[OTR-dev] Fwd: Ensuring transcript soundness in a multiparty chat setting

Ximin Luo infinity0 at gmx.com
Mon Dec 2 06:43:29 EST 2013


On 02/12/13 02:53, Trevor Perrin wrote:
> On Sat, Nov 30, 2013 at 5:57 PM, Ximin Luo <infinity0 at gmx.com> wrote:
>>
>> (Maria, [1] is the OldBlue paper?)
>>
>> I just read that myself, and can now see that the DAG model it proposes is the
>> same as the one I mentioned in that other thread I started. Sorry for not
>> reading through everything. I was also thrown off by the description of the
>> "consensus check" which seems a separate thing from OldBlue, which requires
>> hashes of all previous messages.
>>
>> I don't think this is necessary though - when you send a message with its
>> parent(s), this commitment is treated transitively, so you don't need to
>> explicitly publish that you've seen the non-direct ancestors.

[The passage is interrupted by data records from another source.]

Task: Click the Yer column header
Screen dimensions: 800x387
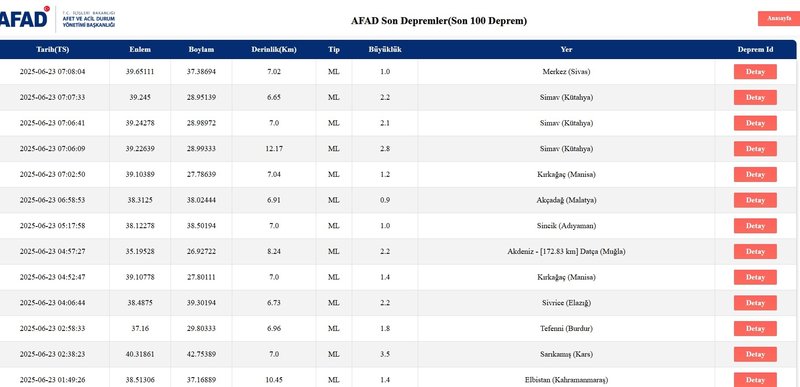Action: 566,50
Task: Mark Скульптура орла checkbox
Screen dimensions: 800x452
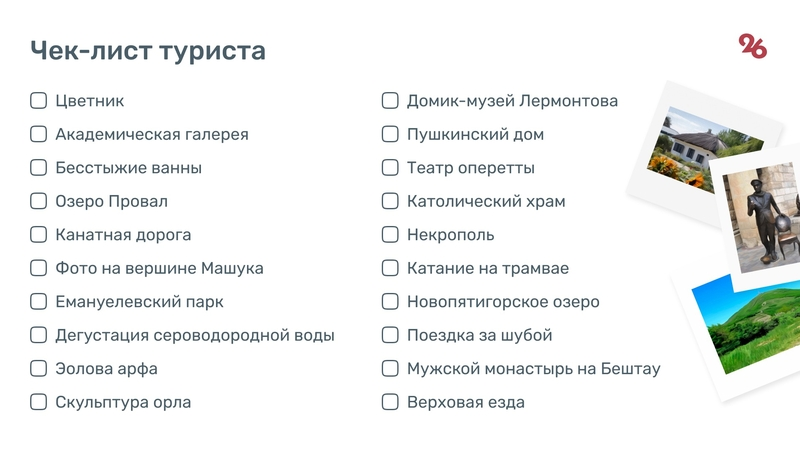Action: point(39,402)
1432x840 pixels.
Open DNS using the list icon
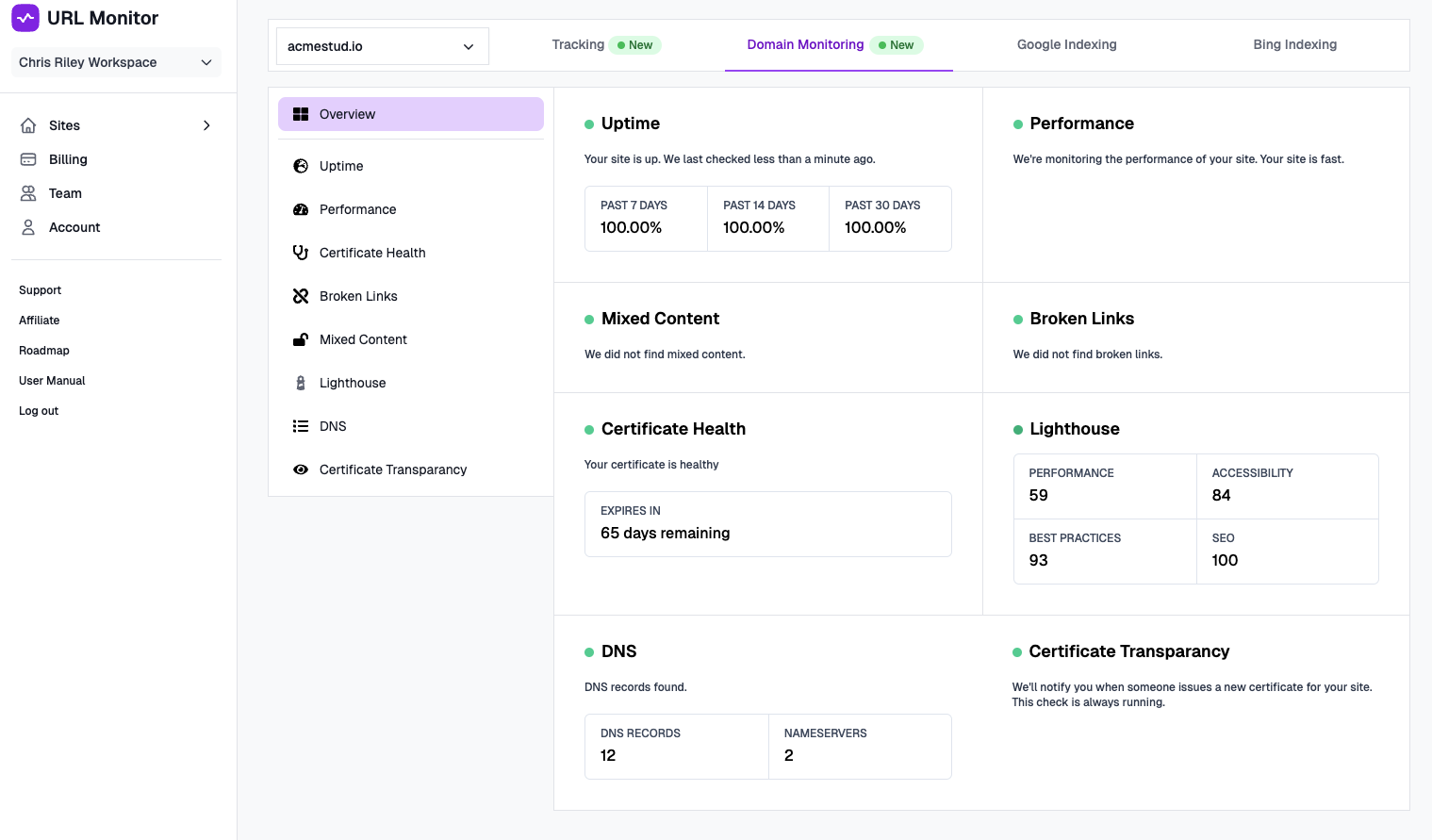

What does "all
>> previous messages" (explicit transitivity) gain us, Trevor?
> 
> I was assuming the message stream from any user to another is ordered
> and reliable, so committing to all predecessors is fairly easy, you
> just commit to the most recent message from each user.
> 
> But I agree that committing to DAG predecessors would result in
> smaller messages, so could be advantageous.
> 
> OTOH, piggybacking all predecessors means the recipient learns all
> predecessors for a message upon receipt of that message.  That has
> advantages too:
> 
>  * In an OldBlue-type protocol, the recipient could issue LostMsg
> requests for all missing predecessors right away, instead of needing
> multiple rounds of waiting for lost messages to arrive before
> discovering more predecessors.
> 

Multiple rounds could be alleviated without resorting to "all previous
messages", if they communicate their own Frontier in the LostMsg message. Then,
people handling this LostMsg can infer that the grandparent(s) are also Lost,
and retransmit those too.

For example, say this is the transcript:

1<--2---3---4---5---9
             \
              +-6---7---8

If A is missing {6, 7} (and it doesn't know about 6), it can send a LostMsg(7,
Frontier=(9)), in which case someone who has the full transcript can infer that
A is also missing 6, and retransmit that at the same time, without needing an
explicit request from A.

A generalised algorithm for a responder, would be to infer the Delivered
subgraph (for the requester of the LostMsg) from the transitive ancestors of
Frontier. Then you can calculative the transitive ancestors of the LostMsg id,
that are *not* in Delivered. (I think this is possible without needing to
calculate *all* the ids in Delivered.)

If the responder itself has LostMsgs, then there are some further corner cases,
but you could still do a best-effort inference of lost non-direct ancestors.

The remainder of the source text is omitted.